Sehr geehrter Herr Ministerpräsident,
sehr geehrter Herr Laschet,
haben Sie vielen Dank für die Aufrichtigkeit und Wahrhaftigkeit Ihrer
vorgenannten Stellungnahme, soweit Sie erklären, man streue den Menschen
Sand in die Augen, wenn man den Eindruck vermittele, dass in Berlin
Entscheidungen zu dem Wald bei Aachen getroffen würden; die Kohle-Kommission
in Berlin habe klar gemacht, dass der Hambacher Forst nicht in ihr Mandat
falle.
Zugleich streuen Sie indessen selbst den Menschen „Sand in die Augen“, indem
Sie des Weiteren erklären, RWE habe die rechtlichen Genehmigungen zum Roden
und es gäbe keine rechtliche Möglichkeit, in einer so kurzen Zeit bis zum
Beginn der Rodungszeit Anfang Oktober zu einer neuen energiewirtschaftlichen
Beurteilung zu kommen und eine völlig neue Leitentscheidung zu fällen.
Es mag dahingestellt bleiben, ob es nicht doch eine rechtliche bzw.

Ihre Aufgabe. Warum streut man laut der im Brief zum Hambacher Forst wiedergegebenen Stellungnahme den Menschen Sand in die Augen, wenn man den Eindruck vermittelt, in Berlin werde über den Wald bei Aachen entschieden? Erklären Sie es in ein bis drei Sätzen.

Angezeigte Informationen.
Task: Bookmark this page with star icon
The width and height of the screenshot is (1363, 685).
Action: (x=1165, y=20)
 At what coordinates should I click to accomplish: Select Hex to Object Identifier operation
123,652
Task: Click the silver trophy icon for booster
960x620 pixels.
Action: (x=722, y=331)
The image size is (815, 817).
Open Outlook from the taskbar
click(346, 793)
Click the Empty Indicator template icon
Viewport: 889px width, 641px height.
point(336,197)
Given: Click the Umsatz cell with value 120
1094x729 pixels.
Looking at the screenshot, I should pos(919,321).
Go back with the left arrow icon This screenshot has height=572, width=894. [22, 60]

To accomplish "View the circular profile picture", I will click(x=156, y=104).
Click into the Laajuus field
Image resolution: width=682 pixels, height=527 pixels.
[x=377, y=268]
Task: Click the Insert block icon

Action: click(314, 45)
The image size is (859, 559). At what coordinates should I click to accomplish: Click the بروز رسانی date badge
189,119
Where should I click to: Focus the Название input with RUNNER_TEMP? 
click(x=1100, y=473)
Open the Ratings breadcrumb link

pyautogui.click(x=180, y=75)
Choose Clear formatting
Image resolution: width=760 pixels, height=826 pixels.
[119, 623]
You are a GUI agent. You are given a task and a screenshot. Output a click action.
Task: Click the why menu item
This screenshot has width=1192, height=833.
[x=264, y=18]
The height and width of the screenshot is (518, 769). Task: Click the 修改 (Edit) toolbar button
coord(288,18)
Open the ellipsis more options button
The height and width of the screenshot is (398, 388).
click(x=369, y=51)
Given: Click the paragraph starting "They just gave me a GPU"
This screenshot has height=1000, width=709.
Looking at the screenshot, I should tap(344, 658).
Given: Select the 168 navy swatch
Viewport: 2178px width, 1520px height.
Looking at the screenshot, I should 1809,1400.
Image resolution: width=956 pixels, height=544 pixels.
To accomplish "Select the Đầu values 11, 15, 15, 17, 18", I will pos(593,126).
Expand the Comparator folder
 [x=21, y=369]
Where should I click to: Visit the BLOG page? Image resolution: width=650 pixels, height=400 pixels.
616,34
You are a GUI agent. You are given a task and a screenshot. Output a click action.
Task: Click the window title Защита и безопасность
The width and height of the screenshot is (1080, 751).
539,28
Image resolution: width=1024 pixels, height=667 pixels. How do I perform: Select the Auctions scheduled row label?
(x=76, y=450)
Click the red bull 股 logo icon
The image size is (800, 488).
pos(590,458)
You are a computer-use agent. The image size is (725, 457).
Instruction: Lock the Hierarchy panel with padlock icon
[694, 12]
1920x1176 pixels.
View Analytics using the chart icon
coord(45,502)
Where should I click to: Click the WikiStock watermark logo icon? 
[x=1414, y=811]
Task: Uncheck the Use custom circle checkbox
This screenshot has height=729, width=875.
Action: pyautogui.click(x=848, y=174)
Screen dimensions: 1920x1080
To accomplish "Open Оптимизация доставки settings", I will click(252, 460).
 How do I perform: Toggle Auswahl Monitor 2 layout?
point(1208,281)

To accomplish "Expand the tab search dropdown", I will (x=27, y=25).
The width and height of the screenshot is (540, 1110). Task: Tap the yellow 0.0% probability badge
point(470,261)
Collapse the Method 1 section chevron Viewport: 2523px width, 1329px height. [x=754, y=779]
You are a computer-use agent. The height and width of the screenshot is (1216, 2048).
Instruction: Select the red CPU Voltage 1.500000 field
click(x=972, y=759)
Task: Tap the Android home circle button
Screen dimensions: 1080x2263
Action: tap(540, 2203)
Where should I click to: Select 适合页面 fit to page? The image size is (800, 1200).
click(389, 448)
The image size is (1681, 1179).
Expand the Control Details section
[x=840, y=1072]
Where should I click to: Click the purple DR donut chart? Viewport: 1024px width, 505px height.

Die Antwort. Die Kohle-Kommission in Berlin hat klargemacht, dass der Hambacher Forst nicht in ihr Mandat fällt. Deshalb ist der Eindruck falsch, dass in Berlin Entscheidungen zu diesem Wald getroffen würden.